Non, elle n'irait pas sur les champs de guerre de son propre gré. Mais elle ne se détournerait pas non plus quand les ennemis se dresseraient face à elle.
Elle n'était plus la jeune fille désespérée d'antan. Elle ne recherchait plus la mort ou la gloire dans la lutte, mais tenterait plutôt de préserver sa vie et celle des siens.

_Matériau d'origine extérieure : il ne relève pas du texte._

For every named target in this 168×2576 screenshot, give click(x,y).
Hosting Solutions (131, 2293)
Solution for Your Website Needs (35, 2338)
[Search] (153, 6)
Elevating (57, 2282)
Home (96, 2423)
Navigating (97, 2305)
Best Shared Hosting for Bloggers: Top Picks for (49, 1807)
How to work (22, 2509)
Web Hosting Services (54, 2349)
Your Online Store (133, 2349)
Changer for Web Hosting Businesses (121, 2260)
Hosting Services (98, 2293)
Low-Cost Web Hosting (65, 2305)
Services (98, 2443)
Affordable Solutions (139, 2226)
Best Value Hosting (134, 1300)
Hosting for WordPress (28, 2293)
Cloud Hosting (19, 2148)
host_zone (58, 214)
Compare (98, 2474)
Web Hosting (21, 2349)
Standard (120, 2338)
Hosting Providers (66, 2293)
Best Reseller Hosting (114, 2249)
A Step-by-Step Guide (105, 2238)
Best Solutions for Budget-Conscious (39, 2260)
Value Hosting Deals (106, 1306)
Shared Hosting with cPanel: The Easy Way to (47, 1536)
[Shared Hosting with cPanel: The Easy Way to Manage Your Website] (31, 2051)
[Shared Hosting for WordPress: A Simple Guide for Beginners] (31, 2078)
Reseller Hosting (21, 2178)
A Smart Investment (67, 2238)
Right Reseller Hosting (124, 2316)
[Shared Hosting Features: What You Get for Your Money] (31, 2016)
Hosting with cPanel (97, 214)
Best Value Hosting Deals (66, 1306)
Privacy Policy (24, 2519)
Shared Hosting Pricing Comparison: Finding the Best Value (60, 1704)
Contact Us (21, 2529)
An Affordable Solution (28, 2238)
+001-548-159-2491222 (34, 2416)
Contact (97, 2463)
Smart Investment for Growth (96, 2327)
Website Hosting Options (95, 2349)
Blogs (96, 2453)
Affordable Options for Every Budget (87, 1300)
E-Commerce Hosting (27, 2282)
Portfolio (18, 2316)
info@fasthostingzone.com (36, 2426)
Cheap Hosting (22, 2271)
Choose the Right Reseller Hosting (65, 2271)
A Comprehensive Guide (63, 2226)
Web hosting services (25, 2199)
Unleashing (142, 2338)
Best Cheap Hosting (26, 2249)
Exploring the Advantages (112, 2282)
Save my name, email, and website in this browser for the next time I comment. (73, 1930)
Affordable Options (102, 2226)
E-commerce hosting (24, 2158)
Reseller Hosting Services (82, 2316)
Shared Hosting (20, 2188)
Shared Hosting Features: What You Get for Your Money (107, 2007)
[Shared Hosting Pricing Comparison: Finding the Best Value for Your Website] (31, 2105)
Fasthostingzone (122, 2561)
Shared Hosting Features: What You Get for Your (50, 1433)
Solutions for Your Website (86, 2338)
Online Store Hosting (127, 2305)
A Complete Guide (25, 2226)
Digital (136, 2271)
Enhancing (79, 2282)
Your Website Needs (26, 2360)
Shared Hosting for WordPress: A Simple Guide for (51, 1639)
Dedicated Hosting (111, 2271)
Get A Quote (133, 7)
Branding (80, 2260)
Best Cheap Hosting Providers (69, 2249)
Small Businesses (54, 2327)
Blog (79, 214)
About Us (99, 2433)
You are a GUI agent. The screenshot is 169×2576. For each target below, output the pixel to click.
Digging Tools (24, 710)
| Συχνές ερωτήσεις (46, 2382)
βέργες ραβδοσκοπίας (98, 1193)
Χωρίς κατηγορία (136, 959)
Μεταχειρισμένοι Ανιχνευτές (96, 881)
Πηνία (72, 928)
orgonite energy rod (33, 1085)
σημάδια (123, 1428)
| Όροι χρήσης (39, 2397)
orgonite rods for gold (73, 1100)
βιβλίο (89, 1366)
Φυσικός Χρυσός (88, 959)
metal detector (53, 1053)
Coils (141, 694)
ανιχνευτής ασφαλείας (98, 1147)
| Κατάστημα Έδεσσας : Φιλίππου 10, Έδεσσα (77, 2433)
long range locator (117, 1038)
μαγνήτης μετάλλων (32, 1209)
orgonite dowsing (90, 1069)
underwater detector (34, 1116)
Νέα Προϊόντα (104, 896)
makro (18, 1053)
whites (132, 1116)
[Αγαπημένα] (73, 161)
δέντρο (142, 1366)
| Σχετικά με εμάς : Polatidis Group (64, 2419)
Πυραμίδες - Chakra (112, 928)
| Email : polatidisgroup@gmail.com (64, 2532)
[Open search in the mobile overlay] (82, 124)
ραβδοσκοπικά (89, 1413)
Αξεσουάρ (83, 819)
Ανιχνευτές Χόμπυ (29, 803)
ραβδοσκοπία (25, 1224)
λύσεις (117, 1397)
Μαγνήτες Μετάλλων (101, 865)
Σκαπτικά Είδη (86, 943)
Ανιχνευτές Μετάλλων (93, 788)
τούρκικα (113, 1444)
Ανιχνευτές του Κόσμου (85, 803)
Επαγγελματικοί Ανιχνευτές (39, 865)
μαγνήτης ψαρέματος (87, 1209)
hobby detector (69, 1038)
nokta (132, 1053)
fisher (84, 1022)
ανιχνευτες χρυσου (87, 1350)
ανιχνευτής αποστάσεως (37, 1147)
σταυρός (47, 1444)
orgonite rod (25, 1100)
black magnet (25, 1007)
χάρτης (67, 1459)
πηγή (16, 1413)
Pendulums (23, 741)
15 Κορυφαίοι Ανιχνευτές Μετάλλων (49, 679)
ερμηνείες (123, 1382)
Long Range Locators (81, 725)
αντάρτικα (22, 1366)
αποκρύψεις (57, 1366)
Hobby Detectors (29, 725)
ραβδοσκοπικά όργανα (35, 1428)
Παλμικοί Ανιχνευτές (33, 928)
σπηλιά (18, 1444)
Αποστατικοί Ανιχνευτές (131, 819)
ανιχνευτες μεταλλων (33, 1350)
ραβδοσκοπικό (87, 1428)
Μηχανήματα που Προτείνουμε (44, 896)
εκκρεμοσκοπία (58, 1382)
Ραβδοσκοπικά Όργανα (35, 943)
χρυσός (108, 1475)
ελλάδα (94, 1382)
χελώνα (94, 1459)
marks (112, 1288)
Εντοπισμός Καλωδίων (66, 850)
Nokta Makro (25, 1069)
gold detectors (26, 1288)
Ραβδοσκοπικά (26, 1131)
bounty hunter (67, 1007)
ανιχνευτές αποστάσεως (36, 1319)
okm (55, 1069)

A la bataille du Pelennor, ce n'était que le Printemps. Eowyn n'avait été qu'une jeune fille au coeur brisée par la souffrance de son peuple et son amour pour trois hommes.
A présent, le soleil d'été éclairait cette bataille et elle avait changé. Mais une fois de plus elle avait levé l'épée pour ceux qu'elle aimait.
L'Eté passerait comme le Printemps s'en était allé. Mais Eowyn ne perdrait jamais son esprit endurant et son coeur courageux.